Correntes e distinções rápidas

Expansível nativo
Três fases dos princípios — resumo (Bonavides)

1ª fase — Jusnaturalista: Princípios como postulados de justiça, sem natureza normativa. Inspiram o legislador, mas não vinculam o intérprete.

2ª fase — Positivista: Princípios incorporados ao ordenamento como fontes subsidiárias de integração de lacunas. Perdem transcendência, mas ainda sem força normativa autônoma.

3ª fase — Pós-positivista: Princípios são normas jurídicas em sentido pleno — normatividade, vinculatividade e supremacia constitucional. Força vinculante e aplicabilidade direta. É a fase atual da CF/88.

Teoria externa x teoria interna dos direitos fundamentais

Teoria externa (Alexy): O direito fundamental tem conteúdo prima facie amplo, podendo ser restringido "de fora" por ponderação quando colide com outro princípio. Separação conceitual entre o direito e sua restrição.

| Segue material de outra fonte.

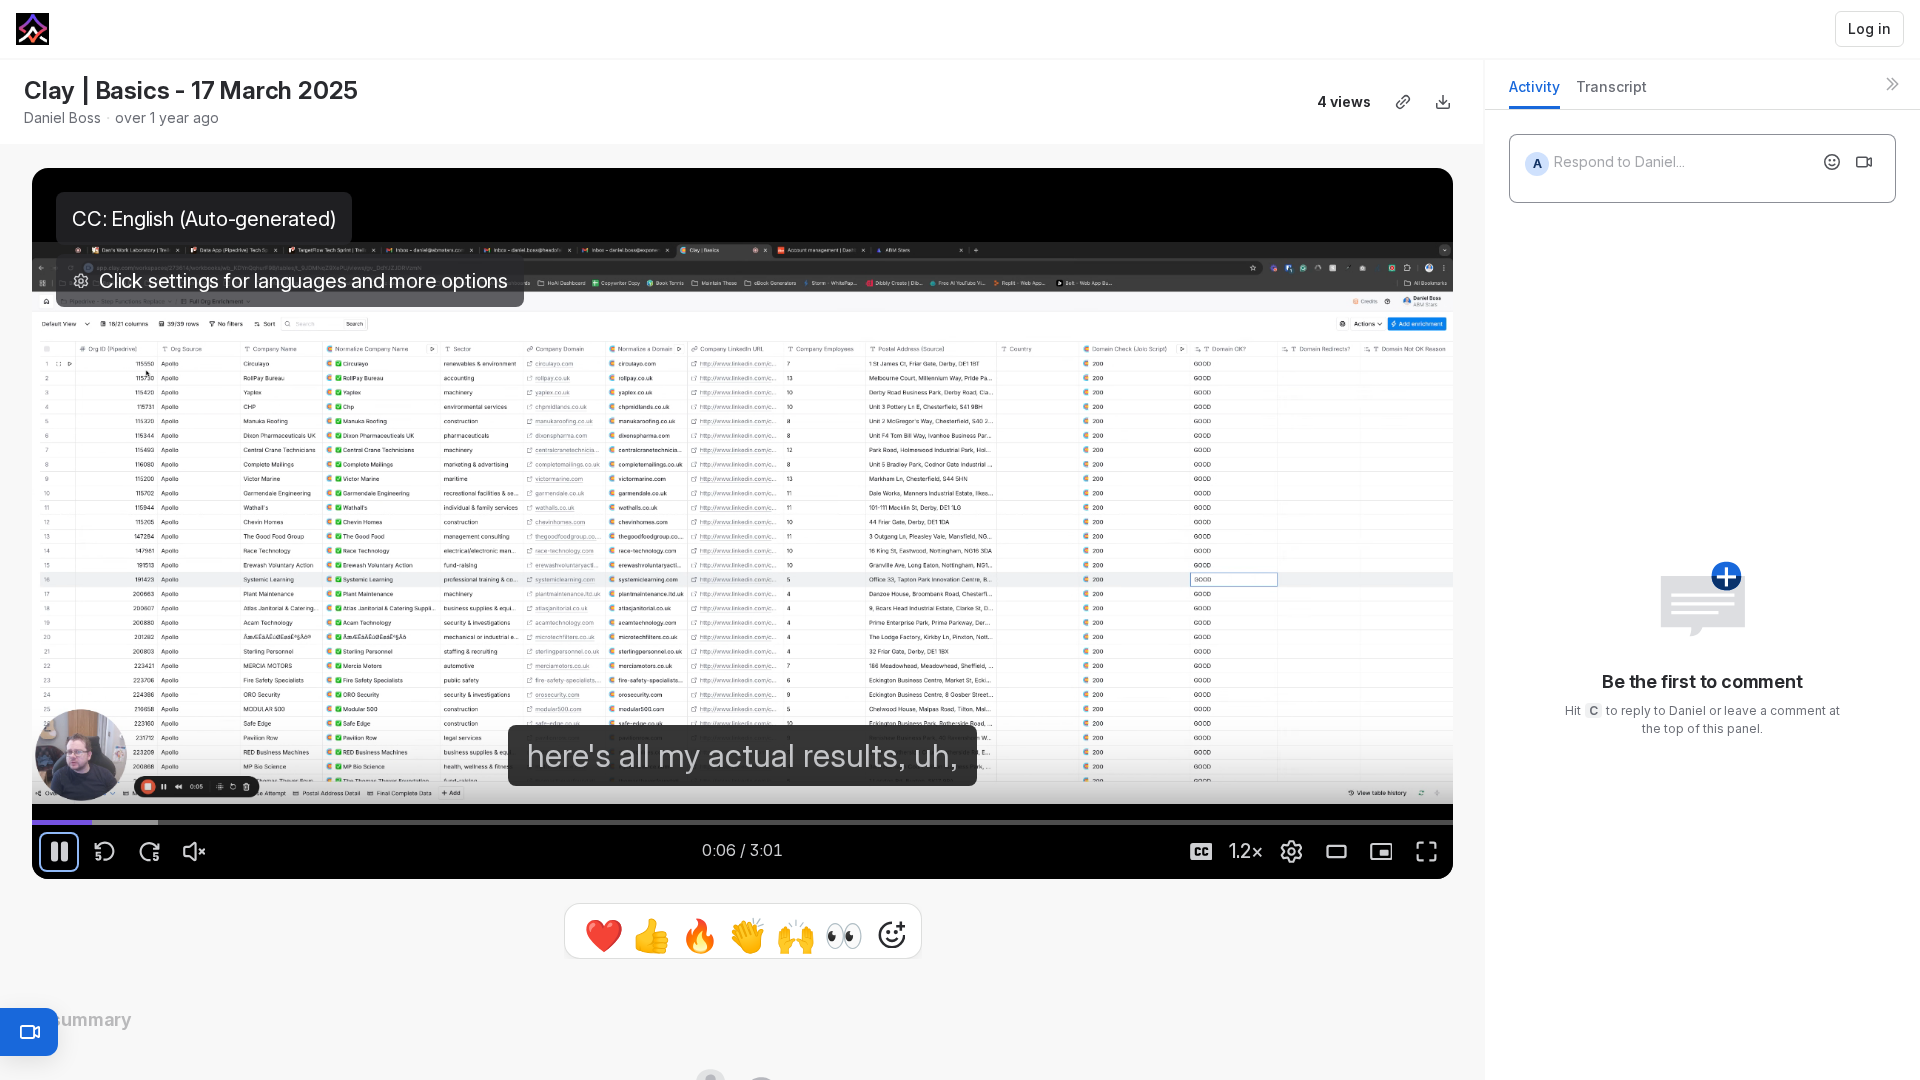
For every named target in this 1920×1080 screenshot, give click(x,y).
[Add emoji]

Teoria interna (Müller, Häberle): O direito fundamental já nasce com "limites imanentes" próprios — não há separação entre o direito e sua restrição, que lhe é intrínseca.

Críticas de Habermas à ponderação e resposta de Sarmento

Habermas e Günther: A ponderação trata princípios (normativos, deontológicos) como valores (axiológicos, otimizáveis), relativizando perigosamente a distinção entre legislar (esfera axiológica) e julgar (esfera deontológica). Representaria violação ao Estado Democrático de Direito e geração de insegurança jurídica e arbítrio judicial.

Sarmento: A ponderação é inerente à atividade judicial. Em casos extremos, até regras são ponderadas — como o STF afastou a exigência de autorização da ALE para prisão em flagrante de deputado que chefiava organização criminosa composta por 23 dos 24 deputados. Negar a ponderação equivale a negar normatividade aos princípios constitucionais mais abertos.

Liberalismo igualitário, comunitarismo e republicanismo — síntese da CF/88

A CF/88, de natureza social-compromissória, não adota com exclusividade nenhuma corrente filosófico-política, mas opera uma síntese:

  • Do liberalismo igualitário (Rawls, Dworkin): centralidade dos direitos fundamentais, neutralidade estatal e proteção das minorias contra as maiorias;
  • Do comunitarismo (Taylor, MacIntyre, Sandel): reconhecimento de identidades culturais e proteção de comunidades tradicionais (indígenas, quilombolas);
  • Do republicanismo (Pettit, Skinner): liberdade como não dominação, participação cidadã, responsabilização dos agentes públicos, vedação do nepotismo e patrimonialismo.